Task directions: How many lines in the data below contain the word "bolt"? Case counts. Give only the number.

# # # # # # #

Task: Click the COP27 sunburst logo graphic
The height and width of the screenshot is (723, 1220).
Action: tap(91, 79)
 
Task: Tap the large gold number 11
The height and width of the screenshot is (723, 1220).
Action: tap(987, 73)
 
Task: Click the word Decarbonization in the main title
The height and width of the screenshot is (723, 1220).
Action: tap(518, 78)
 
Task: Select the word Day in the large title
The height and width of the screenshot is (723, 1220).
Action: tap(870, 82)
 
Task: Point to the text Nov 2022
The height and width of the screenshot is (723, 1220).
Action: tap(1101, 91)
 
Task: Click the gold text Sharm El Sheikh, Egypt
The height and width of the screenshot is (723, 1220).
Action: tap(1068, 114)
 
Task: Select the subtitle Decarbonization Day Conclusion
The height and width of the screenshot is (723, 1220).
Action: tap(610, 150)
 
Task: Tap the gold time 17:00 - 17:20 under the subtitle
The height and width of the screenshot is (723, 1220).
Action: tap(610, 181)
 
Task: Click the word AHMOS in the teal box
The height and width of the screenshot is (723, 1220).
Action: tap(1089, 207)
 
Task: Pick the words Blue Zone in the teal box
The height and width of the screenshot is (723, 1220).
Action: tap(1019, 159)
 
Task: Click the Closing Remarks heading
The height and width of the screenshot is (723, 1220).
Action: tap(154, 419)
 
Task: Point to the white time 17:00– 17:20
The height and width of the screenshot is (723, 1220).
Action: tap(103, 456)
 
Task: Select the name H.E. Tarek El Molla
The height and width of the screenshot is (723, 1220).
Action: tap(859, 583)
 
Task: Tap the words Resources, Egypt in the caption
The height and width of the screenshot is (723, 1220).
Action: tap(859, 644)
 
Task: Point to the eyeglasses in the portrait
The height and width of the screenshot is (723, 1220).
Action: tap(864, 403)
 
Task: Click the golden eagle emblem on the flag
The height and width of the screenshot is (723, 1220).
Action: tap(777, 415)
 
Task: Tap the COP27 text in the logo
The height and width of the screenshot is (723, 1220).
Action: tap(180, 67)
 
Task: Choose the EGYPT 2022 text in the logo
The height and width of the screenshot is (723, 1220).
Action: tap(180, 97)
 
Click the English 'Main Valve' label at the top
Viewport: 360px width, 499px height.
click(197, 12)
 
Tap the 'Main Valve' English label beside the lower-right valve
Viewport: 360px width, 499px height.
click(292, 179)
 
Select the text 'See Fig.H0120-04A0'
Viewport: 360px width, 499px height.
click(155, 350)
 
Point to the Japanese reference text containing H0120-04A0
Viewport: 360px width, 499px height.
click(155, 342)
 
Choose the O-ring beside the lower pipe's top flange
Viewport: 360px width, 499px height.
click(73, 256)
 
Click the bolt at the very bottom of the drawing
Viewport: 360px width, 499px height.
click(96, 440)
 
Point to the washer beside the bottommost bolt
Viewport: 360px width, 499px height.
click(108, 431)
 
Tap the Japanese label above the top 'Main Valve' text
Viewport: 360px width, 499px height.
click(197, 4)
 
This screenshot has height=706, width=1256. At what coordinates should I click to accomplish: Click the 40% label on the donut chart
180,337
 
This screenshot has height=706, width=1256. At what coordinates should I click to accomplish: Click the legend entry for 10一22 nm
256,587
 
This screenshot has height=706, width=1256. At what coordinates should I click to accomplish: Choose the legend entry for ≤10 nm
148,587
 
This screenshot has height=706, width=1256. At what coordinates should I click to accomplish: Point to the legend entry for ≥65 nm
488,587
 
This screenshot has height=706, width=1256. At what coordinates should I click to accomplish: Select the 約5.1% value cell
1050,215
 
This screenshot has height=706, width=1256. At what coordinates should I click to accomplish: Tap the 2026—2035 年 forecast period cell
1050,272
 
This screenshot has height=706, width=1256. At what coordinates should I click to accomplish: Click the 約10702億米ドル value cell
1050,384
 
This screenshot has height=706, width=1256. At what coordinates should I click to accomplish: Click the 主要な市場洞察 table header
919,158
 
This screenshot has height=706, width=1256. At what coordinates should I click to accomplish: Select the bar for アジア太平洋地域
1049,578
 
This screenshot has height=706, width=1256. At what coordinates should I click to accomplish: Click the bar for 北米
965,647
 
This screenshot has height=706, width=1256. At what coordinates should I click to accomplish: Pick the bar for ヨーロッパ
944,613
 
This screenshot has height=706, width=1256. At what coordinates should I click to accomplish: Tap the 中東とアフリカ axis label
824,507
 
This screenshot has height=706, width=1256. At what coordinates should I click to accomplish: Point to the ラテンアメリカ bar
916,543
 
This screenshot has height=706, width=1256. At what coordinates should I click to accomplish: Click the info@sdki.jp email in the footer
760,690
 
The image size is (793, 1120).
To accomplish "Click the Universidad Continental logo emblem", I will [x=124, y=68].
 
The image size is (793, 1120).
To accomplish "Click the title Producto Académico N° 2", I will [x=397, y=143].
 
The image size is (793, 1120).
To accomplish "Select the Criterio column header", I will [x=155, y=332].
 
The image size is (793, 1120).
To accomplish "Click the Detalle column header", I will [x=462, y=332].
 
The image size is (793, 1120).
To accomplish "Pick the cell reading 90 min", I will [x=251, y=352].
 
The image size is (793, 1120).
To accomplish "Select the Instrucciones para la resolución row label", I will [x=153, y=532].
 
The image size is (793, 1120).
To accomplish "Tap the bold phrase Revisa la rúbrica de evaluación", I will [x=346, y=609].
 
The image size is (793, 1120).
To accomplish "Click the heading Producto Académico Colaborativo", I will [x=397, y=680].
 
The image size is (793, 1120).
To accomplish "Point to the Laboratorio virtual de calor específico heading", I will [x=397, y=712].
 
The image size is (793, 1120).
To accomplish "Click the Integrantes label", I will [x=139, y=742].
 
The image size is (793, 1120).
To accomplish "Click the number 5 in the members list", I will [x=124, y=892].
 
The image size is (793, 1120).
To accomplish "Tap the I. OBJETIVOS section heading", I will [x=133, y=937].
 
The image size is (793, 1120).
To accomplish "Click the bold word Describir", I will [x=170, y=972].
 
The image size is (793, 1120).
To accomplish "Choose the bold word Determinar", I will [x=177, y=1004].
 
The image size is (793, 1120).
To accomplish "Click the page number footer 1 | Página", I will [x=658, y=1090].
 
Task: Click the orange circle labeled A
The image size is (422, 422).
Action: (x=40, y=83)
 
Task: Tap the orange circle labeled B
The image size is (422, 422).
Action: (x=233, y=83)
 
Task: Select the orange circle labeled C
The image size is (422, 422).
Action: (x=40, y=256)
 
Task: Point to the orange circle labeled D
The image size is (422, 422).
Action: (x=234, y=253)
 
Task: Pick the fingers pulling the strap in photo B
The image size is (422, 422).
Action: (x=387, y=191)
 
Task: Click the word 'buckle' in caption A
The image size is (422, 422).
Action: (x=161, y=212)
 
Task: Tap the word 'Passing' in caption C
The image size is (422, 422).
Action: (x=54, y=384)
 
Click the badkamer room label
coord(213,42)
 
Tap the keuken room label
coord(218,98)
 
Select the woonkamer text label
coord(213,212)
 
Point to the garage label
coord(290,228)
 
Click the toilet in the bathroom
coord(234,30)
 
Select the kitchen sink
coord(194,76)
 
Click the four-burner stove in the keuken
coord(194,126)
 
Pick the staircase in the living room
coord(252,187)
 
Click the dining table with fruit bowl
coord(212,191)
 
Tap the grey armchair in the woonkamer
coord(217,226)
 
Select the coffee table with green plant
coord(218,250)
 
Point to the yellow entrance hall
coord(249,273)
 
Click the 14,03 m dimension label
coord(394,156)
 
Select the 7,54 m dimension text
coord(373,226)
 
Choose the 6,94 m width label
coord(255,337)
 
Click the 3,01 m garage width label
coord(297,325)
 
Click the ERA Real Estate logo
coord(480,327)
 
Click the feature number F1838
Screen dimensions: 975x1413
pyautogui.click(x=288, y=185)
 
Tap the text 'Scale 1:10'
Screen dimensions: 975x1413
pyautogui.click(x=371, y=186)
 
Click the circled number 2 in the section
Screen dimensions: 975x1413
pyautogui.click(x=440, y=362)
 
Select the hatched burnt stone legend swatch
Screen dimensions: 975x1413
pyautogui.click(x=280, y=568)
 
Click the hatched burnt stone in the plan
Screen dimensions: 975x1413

# # # # # # #

Result: 2